Sur le thème du monstre, du vampire en particulier, je vous renvoie à trois textes publiés sur "Strass de la philosophie" de Jean-Clet Martin (le premier écrit par moi, le second par Jean-Clet Martin, le troisième par Zoé Balthus):

samedi 9 janvier 2010

Ordet, La Parole de Dreyer




L’œuvre de Carl Theodor Dreyer est hantée par des thèmes religieux : un cinéma qui n’a pas pour vocation le divertissement. Ses films n’invitent pas le spectateur à se détourner de lui-même, mais à une réflexion profonde. La Passion de Jeanne d’Arc en 1927, et même Vampyr (1932), film de commande inspiré de nouvelles de Sheridan Le Fanu semblent s’éloigner de ce terrain où la foi s’interroge. Pourtant, le premier mue l’héroïne historique en une figure presque christique, ses souffrances étant acceptées en un sacrifice mystique ; Vampyr, lui, place dans une pénombre effrayante le conflit entre salut de l’âme et damnation (et Coppola, pour son Dracula, s’en souvient certainement). Mais Ordet (La Parole) se concentre tout entier sur l’importance –ou l’absence – de la foi.

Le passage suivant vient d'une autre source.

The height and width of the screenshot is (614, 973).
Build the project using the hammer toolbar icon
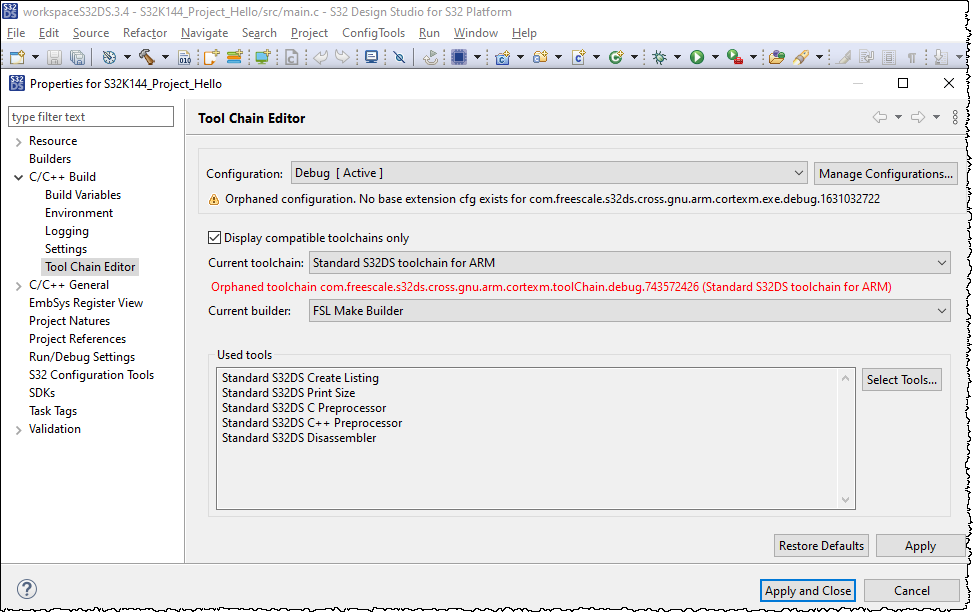(147, 57)
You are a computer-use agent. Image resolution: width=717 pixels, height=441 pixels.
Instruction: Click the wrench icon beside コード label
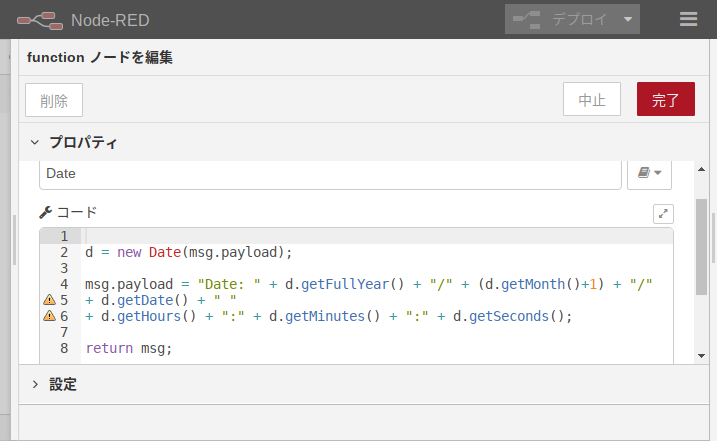point(45,213)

Dreyer a eu le projet de filmer une vie de Jésus. Or Johannes, le fils aîné d’une famille de paysans du Jutland, croit qu’il est le Christ revenu sur terre. Dans l’isolement de sa folie née de la lecture de Kierkegaard (selon qui la foi n’est qu’une affaire de passion) , il est un exclu aimé malgré tout. Quoi qu’incompris, il demeure enveloppé dans une sollicitude qui naît de l’humanité des personnages de Dreyer. Chacun d’entre eux, d’ailleurs, semble se définir par son rapport à la religion : le père, animé d’une foi joyeuse, s’oppose l’athéisme revendiqué par son fils cadet, dont l’épouse, confiante, ne doute pas un instant du salut.

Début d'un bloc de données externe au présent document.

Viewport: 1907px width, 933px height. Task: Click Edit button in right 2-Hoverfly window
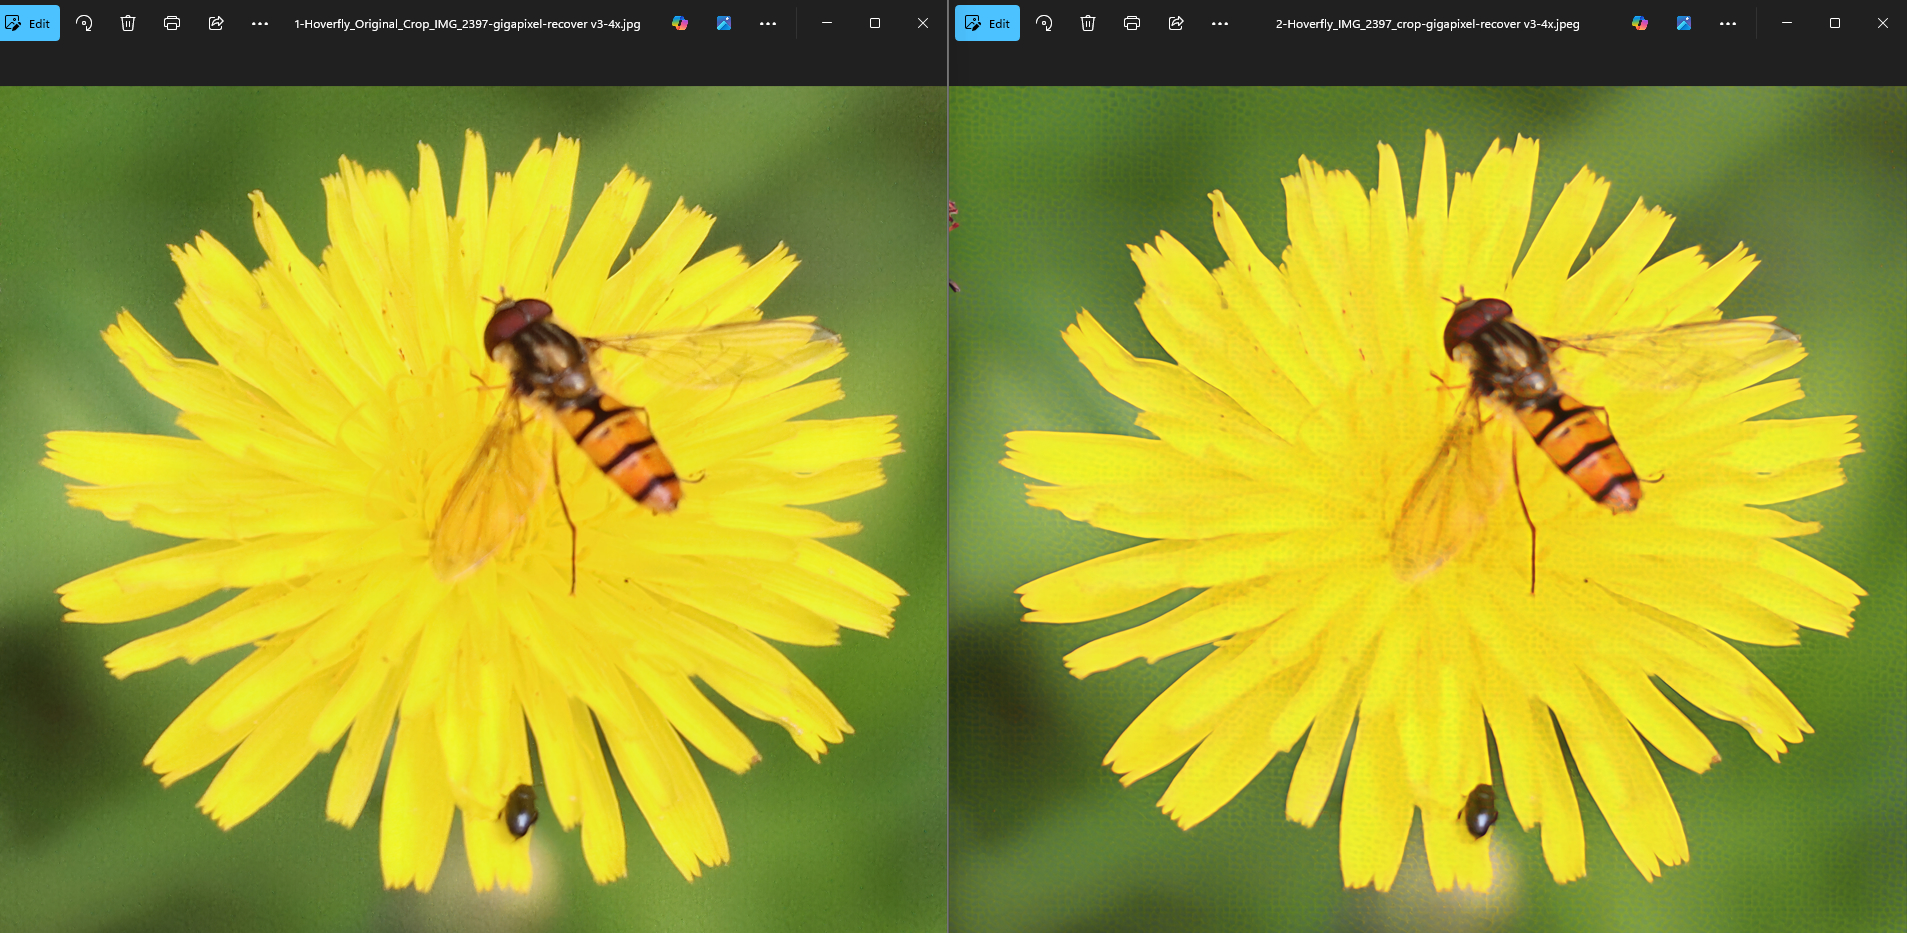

Etrangement, ce Christ semble à peine sorti de son tombeau : son corps se déplace avec raideur, sa voix bizarrement placée est monocorde, comme celle d’un mort-vivant. Il sème plus l’inquiétude que l’espoir dans le cœur troublé des siens. Chacun tente d’expliquer cette folie qui dérange car elle pousse jusqu’à ses derniers retranchements la foi qui unit presque tous les personnages. Johannes reproche d’ailleurs à son père de croire en son corps mort, mais pas au Christ vivant, ce qui met en question la qualité de sa foi. Ainsi, le vieil homme se trouve placé au rang de ceux qui, deux mille ans plus tôt, ont refusé de reconnaître le Messie.

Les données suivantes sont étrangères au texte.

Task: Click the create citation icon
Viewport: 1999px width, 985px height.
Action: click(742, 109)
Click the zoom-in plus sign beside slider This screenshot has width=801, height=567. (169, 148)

Un Christ inquiétant, dont pourtant les enfants ne se méfient pas, lui accordant une confiance lumineuse, croyant en la réalisation du miracle qu’il leur annonce. Car dans ce film se joue également un autre drame : la mort en couches de l’épouse aimée, de la tendre belle-fille qui par ses soins rendait la vie de chacun si douce. De cette mort horrible, montrée dans toute sa cruauté, naît le chagrin, le désespoir ; la foi du père vacille, dans le sentiment d’injustice qui l’habite.
La mort a transformé l’univers. Dreyer a créé pour cette famille un territoire protégé par une solide croix de granit qui constitue une frontière avec le monde des autres, ces tristes croyants qui cultivent l’idée de la mort comme seule perspective pour le salut de l’âme. Les habitants du village sont tristes, leurs cantiques lugubres rythment les austères cérémonies religieuses orchestrées par le cordonnier. Avant le désastre, Borgensgaard, la ferme où vit Johannes, est un monde heureux que même le noir et blanc de l’image cinématographique n’attriste pas. Des draps claquent au vent tels des guirlandes de fête, leur blancheur reflétant la pureté et la paix qui règnent dans la famille. Le soleil se mire sur les flots étales, et même les maigres pâturages du Jutland semblent pleins de promesses. Le bétail est abondant, la nature opulente. Mais la tragédie recouvre brutalement cet univers d’un voile funèbre. Les draps ont disparu, remplacés par le linceul qui recouvre Inger : seule demeure la grisaille d’un paysage qui a perdu tout éclat (Deleuze, dans son livre L’image-mouvement, analyse de façon passionnante le traitement du noir et blanc chez Dreyer, qu’il rapproche de Bresson) .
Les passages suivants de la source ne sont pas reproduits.